RORSCHACH. Am kommenden Sonntag spielt die Rorschacher Stadtharmonie Eintracht zusammen mit drei Solisten ihr Winterkonzert. Für den neuen Dirigenten Suso Mattle ist es die erste Gelegenheit, sich dem Rorschacher Publikum vorzustellen.
Lea Müller
Dirigent Suso Mattle im Proberaum der Stadtharmonie Eintracht. Am Sonntag steht das grosse Jahreskonzert bevor. (Bild: Lea Müller)

Dirigent Suso Mattle im Proberaum der Stadtharmonie Eintracht. Am Sonntag steht das grosse Jahreskonzert bevor. (Bild: Lea Müller)

Suso Mattle hatte keine einfache Aufgabe, als er im vergangenen Januar Dirigent der Rorschacher Stadtharmonie Eintracht wurde. Die Blasmusiker befanden sich in einer Talsohle und das Eidgenössische Musikfest in St. Gallen stand kurz vor der Tür. «In wenigen Wochen konnte er viel erreichen», blickt Vereinspräsident Ruedi Jucker erfreut auf die Erfolge am Eidgenössischen zurück. «Suso Mattle ist ein hervorragender Pädagoge.» Die Chemie habe von Anfang an gestimmt.

Unterricht an der Kanti

Wichtig ist Dirigent Suso Mattle bei seiner Arbeit, dass die Balance stimmt. «Wenn jemand wirklich Einsatz zeigt, dann habe ich viel Geduld», sagt er. Wenn nicht, könne er schon mal auf den Tisch hauen. Suso Mattle unterrichtet Schulmusik an der Kantonsschule Heerbrugg und an der Oberstufe in seiner Wohngemeinde Oberriet. Seine Diplome in Schulmusik und als Blasorchesterleiter wusste er schon früh beruflich umzusetzen. Schon während seines Studiums in Zürich machte er erste Erfahrungen mit Chören und Blasorchestern. Parallel zur Schulmusik leitete Suso Mattle zehn Jahre lang die Harmoniemusik Oberriet, anschliessend 15 Jahre lang die Musikgesellschaft Harmonie Appenzell. Ausserdem war er vier Jahre lang Präsident des Appenzeller Blasmusikverbandes.

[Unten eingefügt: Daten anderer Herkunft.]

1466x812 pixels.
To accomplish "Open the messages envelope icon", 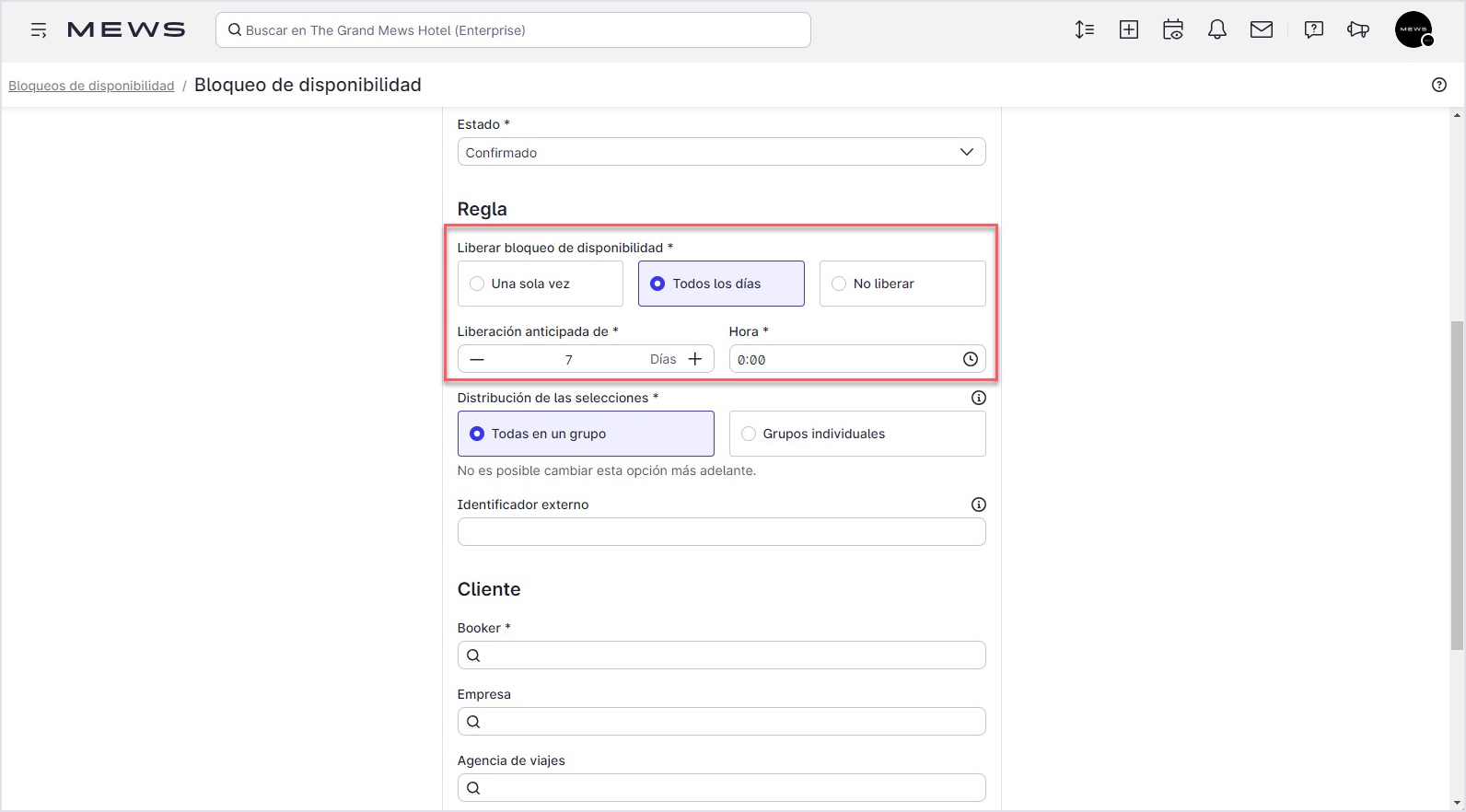I will tap(1261, 29).
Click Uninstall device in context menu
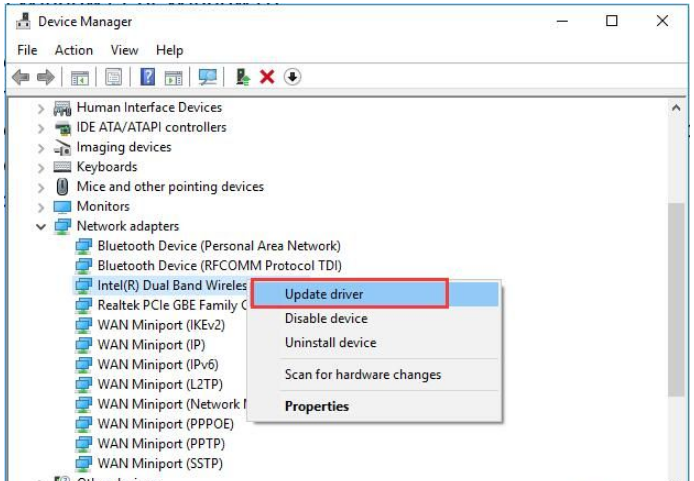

Der Nachwuchs ist ein Problem

Von der Stadtharmonie Eintracht war er vom ersten Besuch an überzeugt: «Die Intonation ist gut, und was gespielt wird, hat Substanz.» So wechselte er, der vorher etwa 80 Musiker dirigiert hatte, zum 40köpfigen Corps nach Rorschach. «Bei so einer kleinen Besetzung müssen wir um jeden Ton kämpfen», sagt Suso Mattle. «Eine Herausforderung, die jetzt immer besser gelingt.»

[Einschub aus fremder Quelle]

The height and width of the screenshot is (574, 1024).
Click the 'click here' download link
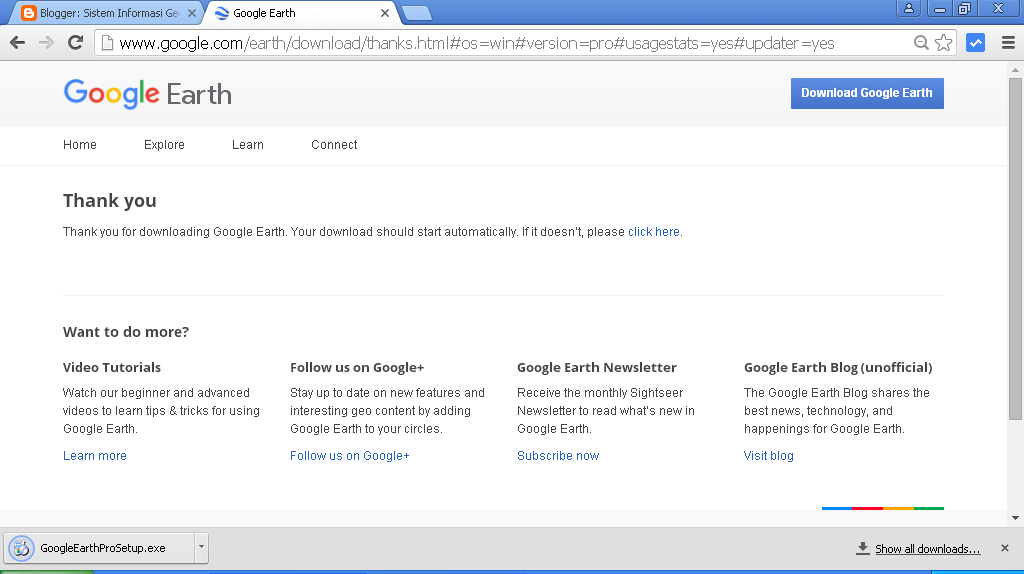coord(654,232)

55 Mitglieder wären laut Ruedi Jucker ideal für die Stadtharmonie Eintracht. Um das Nachwuchsproblem in den Griff zu kriegen, wird ein reger Kontakt mit der regionalen Jugendmusik Young Winds gesucht. Ruedi Jucker betont: «Das ist ein wichtiger Pfeiler unserer Jugendförderung.» Bereits seien einige Mitglieder in den Verein übergetreten.

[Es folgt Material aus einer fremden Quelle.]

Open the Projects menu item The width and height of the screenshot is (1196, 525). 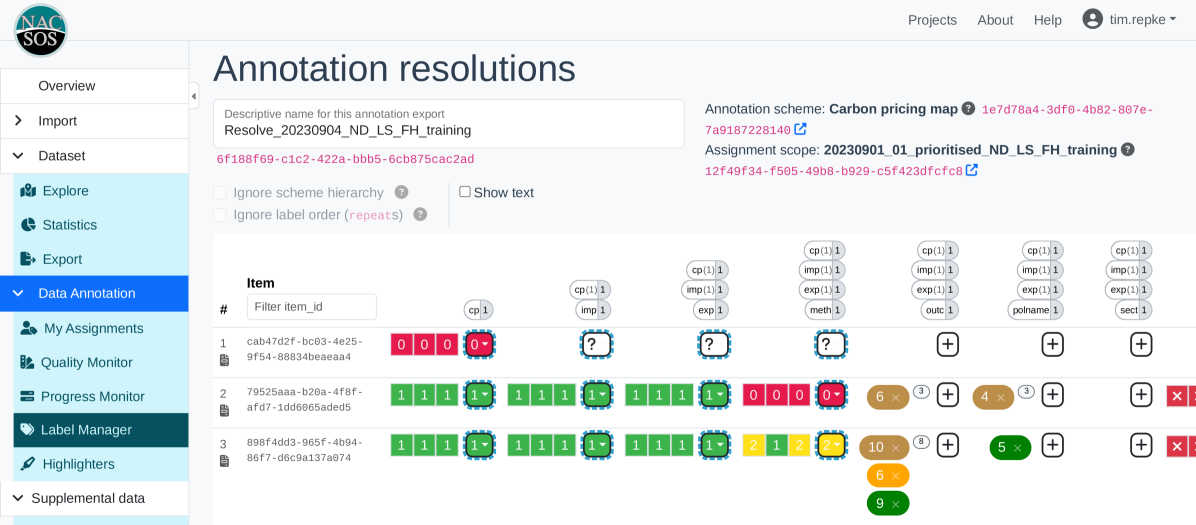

Premiere für den Dirigenten

Für Dirigent Suso Mattle ist das Winterkonzert die erste richtige Gelegenheit, sich dem Rorschacher Publikum vorzustellen. Es ist ein spezielles Konzert, zumal die Stadtharmonie Eintracht zu diesem Anlass mit drei Rorschacher Solisten (siehe Kasten) zusammenspielt. Das Konzert dauert eine Stunde und wird laut Suso Mattle in einem besinnlichen Stil sein. Gespielt werden ausschliesslich Originalkompositionen. «Wir zeigen das gesamte Spektrum unseres Könnens», sagt Mattle und verrät, dass das Konzert in einem grossen Fest gipfeln werde. «Die Zuschauer werden überrascht sein», sagt er und schmunzelt.